### Task instructions
Each entry below should be written out exactly as it is, with no pictures.

(Collected data)
....

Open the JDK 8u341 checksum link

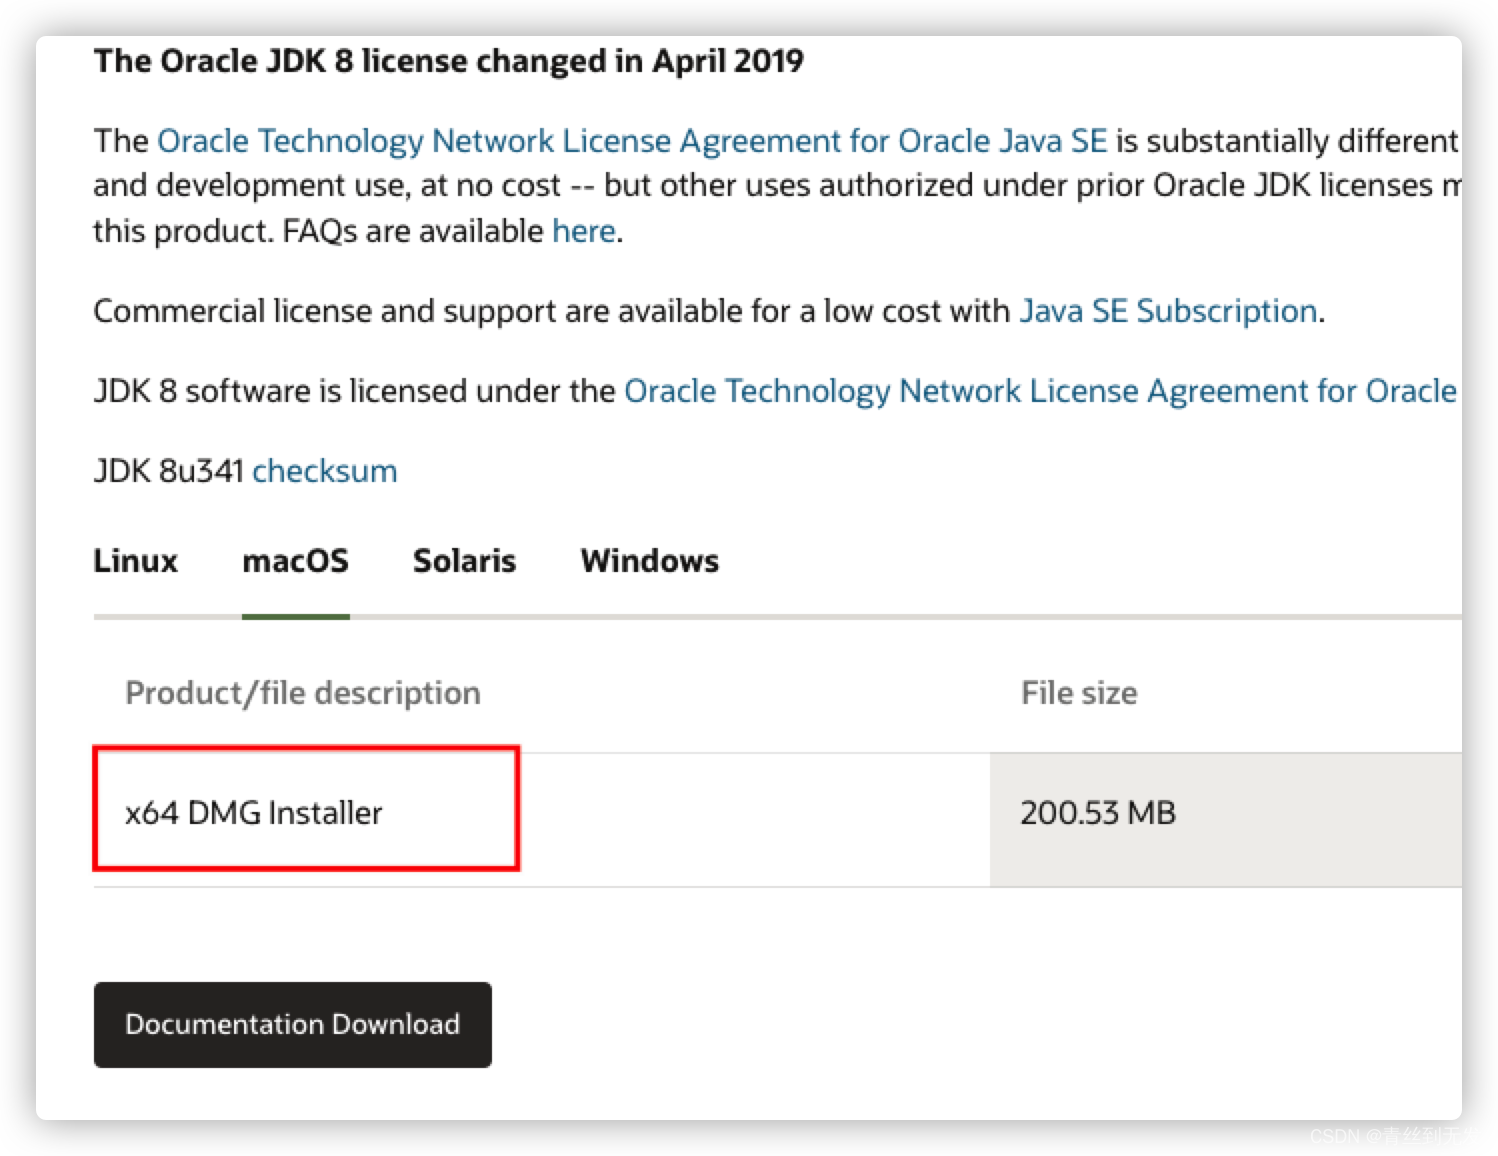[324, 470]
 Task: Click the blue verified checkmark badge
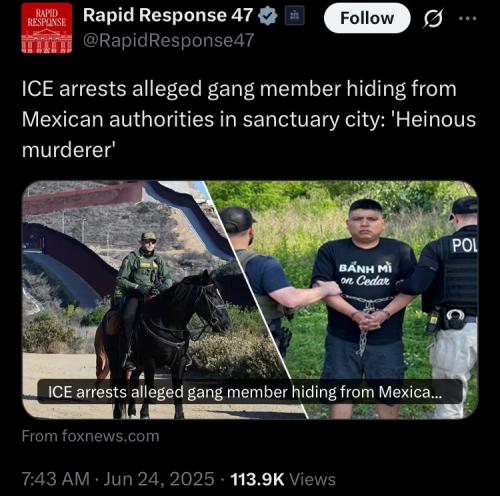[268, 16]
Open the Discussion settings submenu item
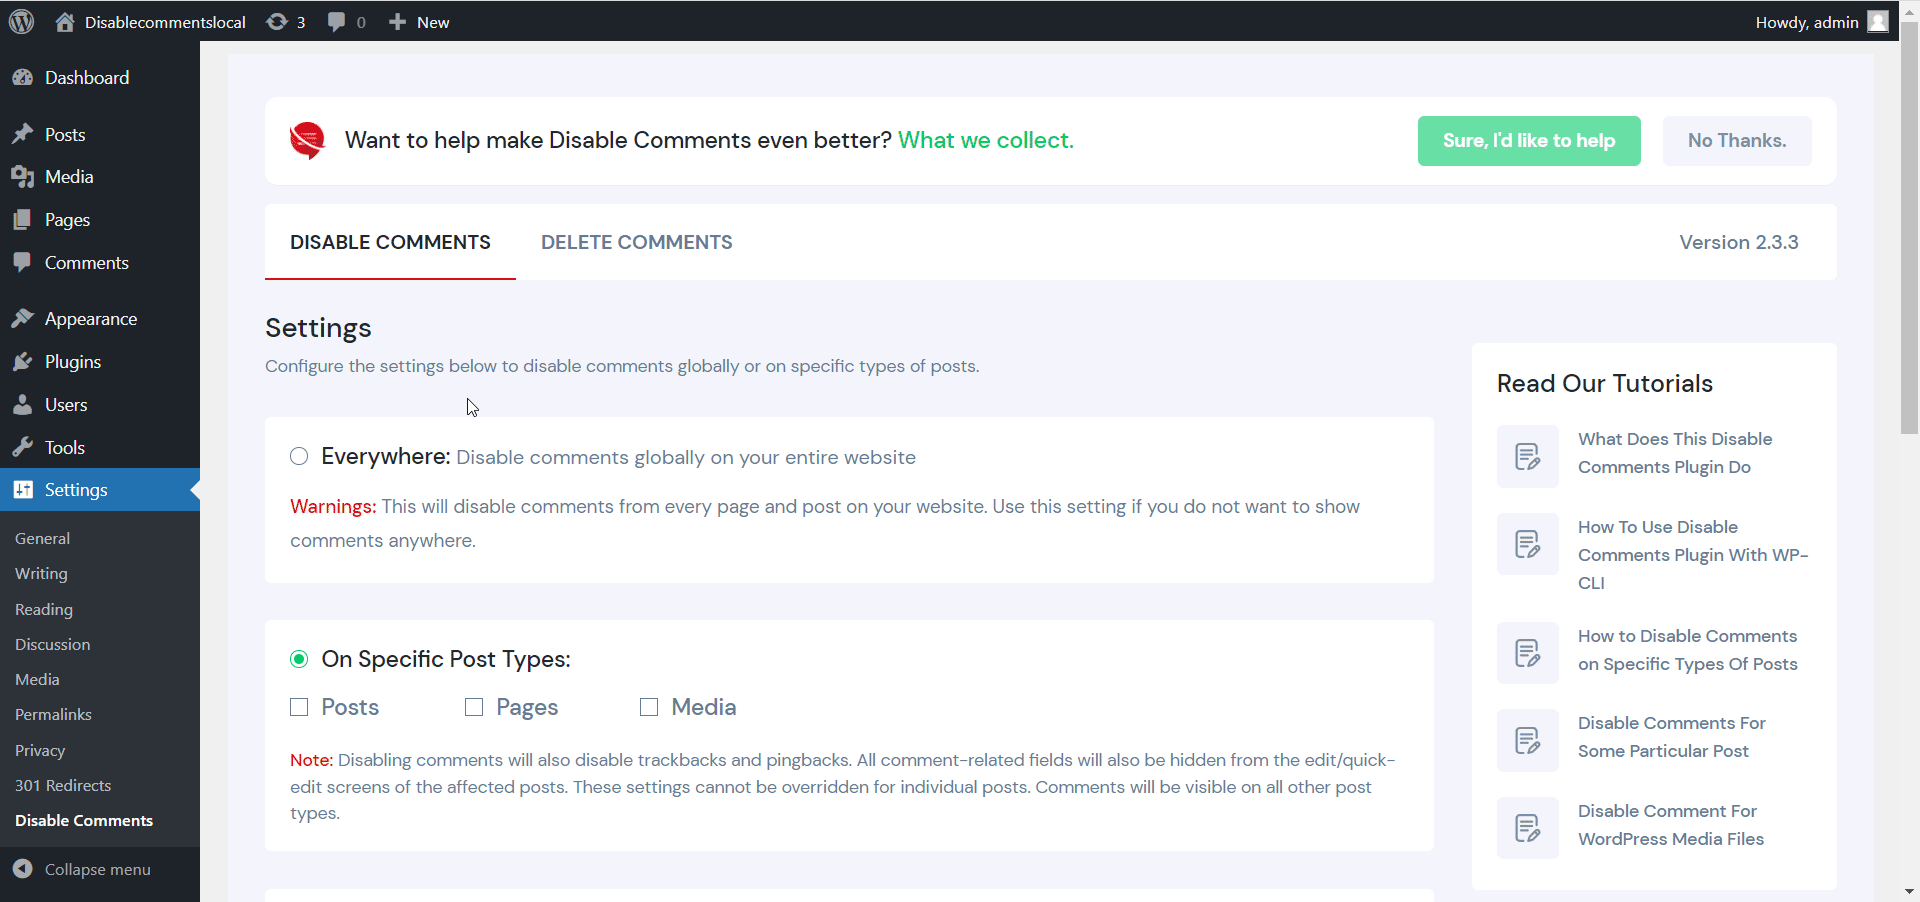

....

### Exercise result
Open the JDK 8u341 checksum link

[324, 470]
 Task: Click the blue verified checkmark badge
[268, 16]
Open the Discussion settings submenu item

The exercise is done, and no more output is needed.